Despite the big numbers he put up, he could not make a difference in the most important statistic of all: Wins and losses.
Virginia won a paltry 10 games. The coach who recruited him was sent packing just two years removed from his ACC Coach of the Year title.
People began to fear whether Landesberg would jump ship. Particularly when it was announced that defense-oriented Tony Bennett from Washington State was going to take over.
Landesberg clearly had NBA aspirations. This new offense could hinder his draft stock. However, the rising sophomore remained committed. He talked the talk about turning this program around and becoming a leader to this young team.
The team clearly had a rough start to the season. They also had to deal with player attrition and injuries that heaped more and more pressure on Landesberg.
Teams knew that all they had to do was stop the sophomore and they had a chance to win. They stacked the box and forced Landesberg to shoot jumpers, something that he was improving upon but still lacked with great consistency.
Despite a 4-4 start, Virginia began to pick up steam in the ACC. An eight-game winning streak had the Cavaliers in great position to surprise people.
However, something strange happened to the Cavaliers. Landesberg, who was omnipresent in the clutch last season, struggled to produce those daggers his sophomore year.
Against Virginia Tech, a game that fans desperately craved a victory against after all the woes in football, Landesberg simply could not hit a ball in an ocean late in the game.
Despite 18 points, he could not deliver when his team needed him most.
Landesberg had a great game against Wake Forest where he scored 28 points, but that game was almost over before it began. The Cavaliers were down by 20 points. Most of his scoring took place when the game was no longer in doubt. It was foul trouble that cost him and his team early on in the second half.
This is not to say Landesberg is not a very talented player, but the things that made him so beloved were somewhat lacking in 2009-10. When word came that coach Bennett has suspended the top player for the rest of the season, the wound was felt by all Cavalier fans.

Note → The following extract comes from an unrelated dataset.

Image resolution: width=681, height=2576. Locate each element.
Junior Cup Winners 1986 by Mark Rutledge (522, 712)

Coach Bennett has certainly built his Cavalier legacy on making a stand. When word came that Landesberg had been skipping art class, he was swift. His suspension took away any chance Virgina had at success in 2009-10.
Who knows if Landesberg did this because he already had NBA aspirations or if he simply did not feel like learning about the color wheel?

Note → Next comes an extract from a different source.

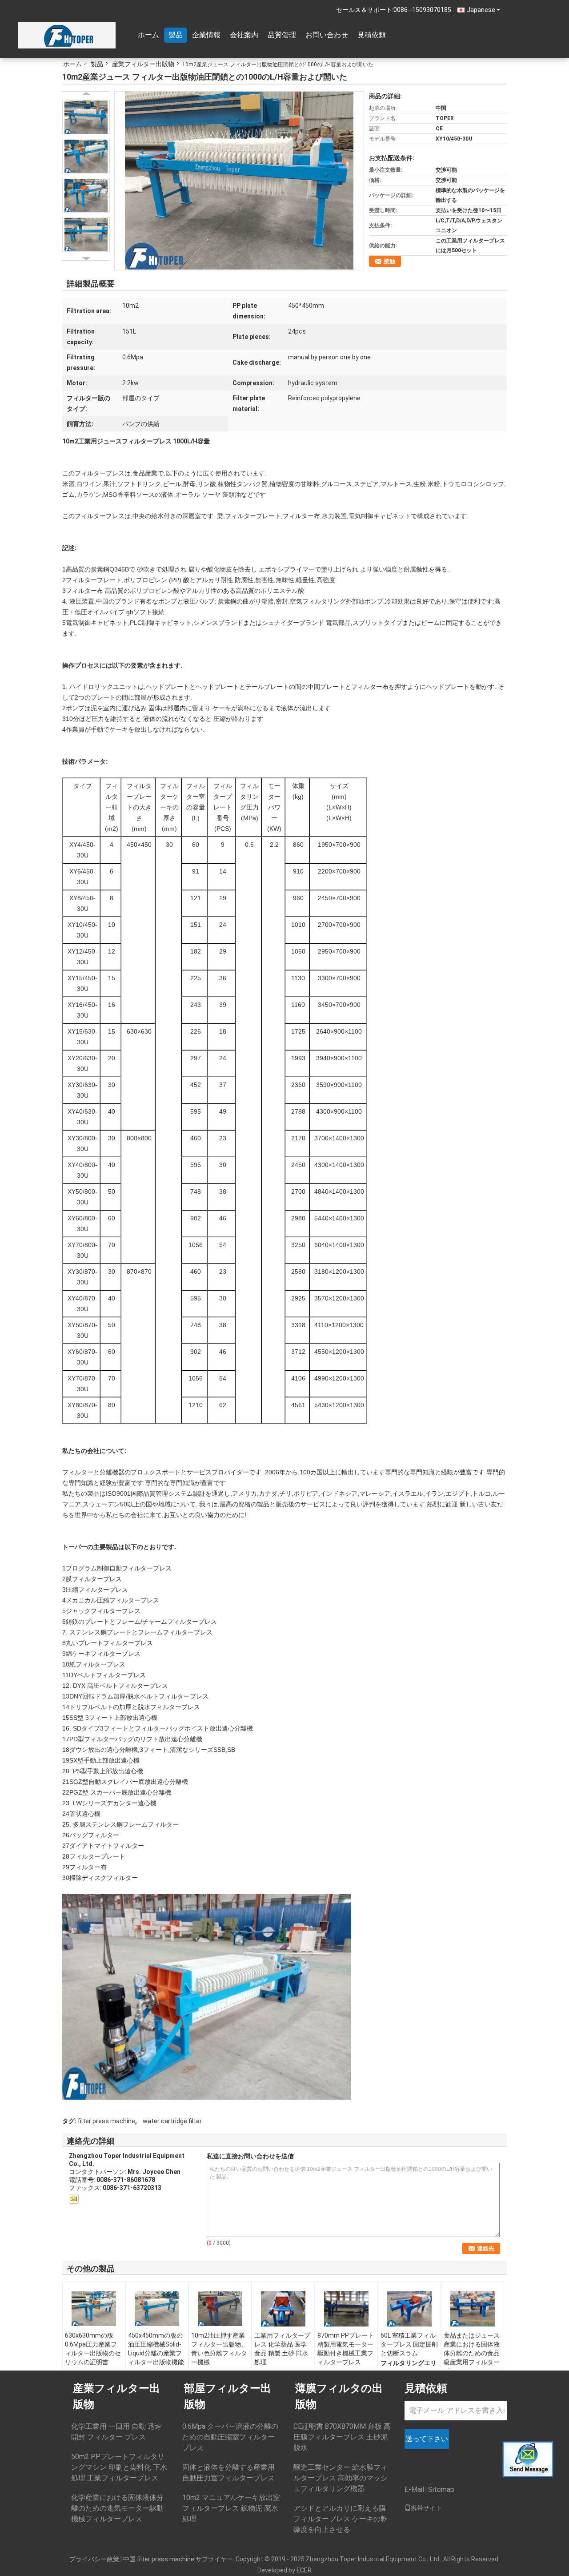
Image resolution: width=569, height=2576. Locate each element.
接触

What we do know is that the suspension sealed his fate and the team's as things quickly unraveled.
The Cavaliers went on an unspeakably bad losing streak and finished a season of hope with despair. Landesberg left Virginia but now he is left out in the cold as an undrafted free agent.
Landesberg has skill. He is a decent shooter with a decent build and a tough will to improve and grow as a player.
He does have question marks at the next level. He doesn't have the build to be a small forward. Can he shoot well enough to be a shooting guard? Does he have the ball skills to be a point guard?
The question Cavalier fans must ask themselves is how will they remember Landesberg? A player that looked like he could go down as one of the greatest Cavaliers of all-time.
Most fans knew there was no chance Landesberg would stay around long enough to break records, but many thought he would have left on better terms than this.
What appeared to be a heroic play has turned into quite the tragedy.
His team appears no better than where it was two years ago. Without Landesberg next season, Virginia will struggle once again in the elite ACC.
What will Landesberg be remembered for? What will be the memory we associate with him? Did he make the right decision? What does the future hold for the undrafted free agent?
These are the questions that face him and the Virginia program. Right now, there are many questions and not too many answers.